(Beginning of Passage shown)
Rising specialty prices more than offset declining drug spend; PBM plans a new specialty service to control costs
CVS Caremark’s 2013 Insights report, its annual summary of cost and utilization trends for the 60 million covered lives among its client employer and health plans, finds that overall drug spend (on a “per member per month” or PMPM basis) rose only 0.1% in 2012, and would have been a negative 3.8% except for an 18.3% increase in specialty pharmaceutical dispensing. (Specialty products represent nearly 20% of CVS Caremark’s book of business.) The Woonsocket, RI, company says that there have been signs that members were utilizing fewer healthcare services, coming out of the recent recession; another factor affecting overall drug spend is the peak of the “patent cliff” in 2012, when billions of dollars’ worth of branded products became generic. CVS Caremark projects that the effect of patent expiries will tail off in 2015; meanwhile, it also touts its 77.4% generic dispensing rate, said to be the highest among PBMs.
A forecasting section of the Insights report projects total drug spend to increase by 1-5% this year, 4-9% next year, and 5-10% by 2016. Specialty spend will be in the double-digit range (between 15 and 28% each year) over that time span. The effects of specialty spending are getting a closer look by the company; the Insights report states that “We are creating a model, now in pilot, that will allow us to holistically manage the specialty patient using all our access points, channels and resources.” This effort will enable a patient to “drop off the prescription at any CVS/pharmacy. The medication can be delivered to their location of choice or picked up at the pharmacy. Every CVS Caremark specialty patient will receive consistent … clinical service … regardless of the channel through which they enter.” This pilot is expected to go live in 2014.
(End of Passage shown)
(Beginning of Data excerpts)
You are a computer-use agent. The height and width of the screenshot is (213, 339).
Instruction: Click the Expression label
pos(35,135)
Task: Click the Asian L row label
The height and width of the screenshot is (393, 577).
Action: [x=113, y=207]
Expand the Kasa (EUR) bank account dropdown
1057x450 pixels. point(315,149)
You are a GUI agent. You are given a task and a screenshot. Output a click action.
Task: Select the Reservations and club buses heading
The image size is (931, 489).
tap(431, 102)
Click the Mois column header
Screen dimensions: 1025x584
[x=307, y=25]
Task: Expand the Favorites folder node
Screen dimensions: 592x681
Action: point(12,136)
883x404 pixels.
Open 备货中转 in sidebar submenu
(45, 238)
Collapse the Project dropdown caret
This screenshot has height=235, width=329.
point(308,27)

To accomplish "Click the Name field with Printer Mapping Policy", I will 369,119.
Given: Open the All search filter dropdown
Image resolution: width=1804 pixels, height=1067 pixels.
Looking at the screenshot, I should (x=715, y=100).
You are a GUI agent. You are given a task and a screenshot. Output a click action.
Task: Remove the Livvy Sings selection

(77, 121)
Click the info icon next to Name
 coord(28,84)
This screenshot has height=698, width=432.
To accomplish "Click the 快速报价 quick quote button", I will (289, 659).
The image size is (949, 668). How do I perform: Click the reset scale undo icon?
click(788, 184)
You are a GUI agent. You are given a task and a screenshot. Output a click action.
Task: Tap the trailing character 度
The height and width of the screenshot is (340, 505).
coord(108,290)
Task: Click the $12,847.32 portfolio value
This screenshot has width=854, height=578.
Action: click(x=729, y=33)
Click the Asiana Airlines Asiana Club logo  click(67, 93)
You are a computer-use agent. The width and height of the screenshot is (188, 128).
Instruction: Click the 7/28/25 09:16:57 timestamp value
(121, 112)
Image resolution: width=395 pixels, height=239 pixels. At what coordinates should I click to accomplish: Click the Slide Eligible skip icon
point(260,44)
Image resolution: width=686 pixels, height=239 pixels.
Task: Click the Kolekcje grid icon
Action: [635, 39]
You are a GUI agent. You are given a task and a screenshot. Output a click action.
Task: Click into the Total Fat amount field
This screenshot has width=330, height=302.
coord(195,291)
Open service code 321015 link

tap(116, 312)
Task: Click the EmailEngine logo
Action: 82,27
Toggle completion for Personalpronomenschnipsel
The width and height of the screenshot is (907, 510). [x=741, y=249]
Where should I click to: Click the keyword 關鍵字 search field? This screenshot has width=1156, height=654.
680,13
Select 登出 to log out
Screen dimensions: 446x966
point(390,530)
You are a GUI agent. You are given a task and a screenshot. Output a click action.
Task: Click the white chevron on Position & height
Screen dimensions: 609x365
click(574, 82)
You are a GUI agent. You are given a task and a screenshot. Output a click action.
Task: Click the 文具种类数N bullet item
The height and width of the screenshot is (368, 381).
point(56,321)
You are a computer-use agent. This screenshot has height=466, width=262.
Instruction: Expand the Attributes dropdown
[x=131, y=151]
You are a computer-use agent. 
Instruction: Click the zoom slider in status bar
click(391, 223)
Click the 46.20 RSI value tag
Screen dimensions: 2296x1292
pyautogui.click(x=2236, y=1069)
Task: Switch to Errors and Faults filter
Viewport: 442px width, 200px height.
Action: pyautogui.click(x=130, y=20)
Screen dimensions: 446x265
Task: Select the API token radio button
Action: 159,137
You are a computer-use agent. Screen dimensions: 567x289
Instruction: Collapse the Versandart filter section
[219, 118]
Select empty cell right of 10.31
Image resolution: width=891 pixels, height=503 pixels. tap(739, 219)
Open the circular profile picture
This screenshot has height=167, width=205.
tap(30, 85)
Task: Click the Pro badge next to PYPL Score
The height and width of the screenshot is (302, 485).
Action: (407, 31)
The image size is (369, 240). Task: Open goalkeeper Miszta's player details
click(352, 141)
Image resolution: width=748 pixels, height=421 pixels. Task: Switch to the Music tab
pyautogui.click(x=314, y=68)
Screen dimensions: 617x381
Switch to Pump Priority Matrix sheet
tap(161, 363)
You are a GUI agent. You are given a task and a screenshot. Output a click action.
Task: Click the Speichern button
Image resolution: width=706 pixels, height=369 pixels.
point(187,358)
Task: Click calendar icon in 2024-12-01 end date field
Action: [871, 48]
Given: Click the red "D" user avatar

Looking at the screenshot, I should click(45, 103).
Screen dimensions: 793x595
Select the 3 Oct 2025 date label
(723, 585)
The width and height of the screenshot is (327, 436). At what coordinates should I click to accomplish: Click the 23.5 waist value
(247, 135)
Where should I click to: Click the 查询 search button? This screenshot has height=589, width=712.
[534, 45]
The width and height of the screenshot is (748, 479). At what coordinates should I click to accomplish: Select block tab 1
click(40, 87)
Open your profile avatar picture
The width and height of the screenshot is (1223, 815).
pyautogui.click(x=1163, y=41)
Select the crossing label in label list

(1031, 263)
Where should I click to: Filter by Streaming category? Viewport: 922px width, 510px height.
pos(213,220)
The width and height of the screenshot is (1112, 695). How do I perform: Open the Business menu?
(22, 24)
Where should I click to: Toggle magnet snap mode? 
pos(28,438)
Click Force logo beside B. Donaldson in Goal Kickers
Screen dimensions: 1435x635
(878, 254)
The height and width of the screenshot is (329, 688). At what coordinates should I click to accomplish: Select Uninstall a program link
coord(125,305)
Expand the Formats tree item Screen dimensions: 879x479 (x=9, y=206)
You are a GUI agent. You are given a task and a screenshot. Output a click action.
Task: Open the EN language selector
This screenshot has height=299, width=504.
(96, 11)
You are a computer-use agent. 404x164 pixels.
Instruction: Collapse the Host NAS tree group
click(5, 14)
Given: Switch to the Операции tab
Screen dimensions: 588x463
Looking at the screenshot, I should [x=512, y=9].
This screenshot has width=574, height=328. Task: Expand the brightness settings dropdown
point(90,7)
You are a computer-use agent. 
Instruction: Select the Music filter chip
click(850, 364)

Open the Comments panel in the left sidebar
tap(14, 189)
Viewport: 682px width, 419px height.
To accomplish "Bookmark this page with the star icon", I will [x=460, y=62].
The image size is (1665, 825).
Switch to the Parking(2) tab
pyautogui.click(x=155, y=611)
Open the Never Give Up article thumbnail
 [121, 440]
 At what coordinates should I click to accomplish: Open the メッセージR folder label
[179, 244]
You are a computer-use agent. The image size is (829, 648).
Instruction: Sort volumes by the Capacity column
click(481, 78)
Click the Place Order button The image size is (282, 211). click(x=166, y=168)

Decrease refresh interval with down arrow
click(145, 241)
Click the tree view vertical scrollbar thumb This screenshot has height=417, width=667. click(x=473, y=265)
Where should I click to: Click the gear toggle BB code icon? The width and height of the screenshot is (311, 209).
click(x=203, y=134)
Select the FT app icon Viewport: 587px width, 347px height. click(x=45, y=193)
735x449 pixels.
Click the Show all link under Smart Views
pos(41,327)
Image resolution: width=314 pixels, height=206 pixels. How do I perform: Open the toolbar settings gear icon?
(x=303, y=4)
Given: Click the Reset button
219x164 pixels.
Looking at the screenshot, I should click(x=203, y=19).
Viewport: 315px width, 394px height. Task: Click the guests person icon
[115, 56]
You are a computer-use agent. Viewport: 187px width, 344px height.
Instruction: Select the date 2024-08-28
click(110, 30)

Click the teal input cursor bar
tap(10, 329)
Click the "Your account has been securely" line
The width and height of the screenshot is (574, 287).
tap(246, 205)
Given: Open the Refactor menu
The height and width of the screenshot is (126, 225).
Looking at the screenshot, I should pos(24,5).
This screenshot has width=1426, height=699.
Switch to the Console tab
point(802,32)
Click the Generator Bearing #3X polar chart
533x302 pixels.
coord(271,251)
(End of Data excerpts)
§ **What the task requires**: Copy the CVS Caremark article from "A forecasting section" to "live in 2014.", changing "pilot" to "trial". Rely only on the CVS Caremark article.

§ **Task output**:
A forecasting section of the Insights report projects total drug spend to increase by 1-5% this year, 4-9% next year, and 5-10% by 2016. Specialty spend will be in the double-digit range (between 15 and 28% each year) over that time span. The effects of specialty spending are getting a closer look by the company; the Insights report states that “We are creating a model, now in trial, that will allow us to holistically manage the specialty patient using all our access points, channels and resources.” This effort will enable a patient to “drop off the prescription at any CVS/pharmacy. The medication can be delivered to their location of choice or picked up at the pharmacy. Every CVS Caremark specialty patient will receive consistent … clinical service … regardless of the channel through which they enter.” This trial is expected to go live in 2014.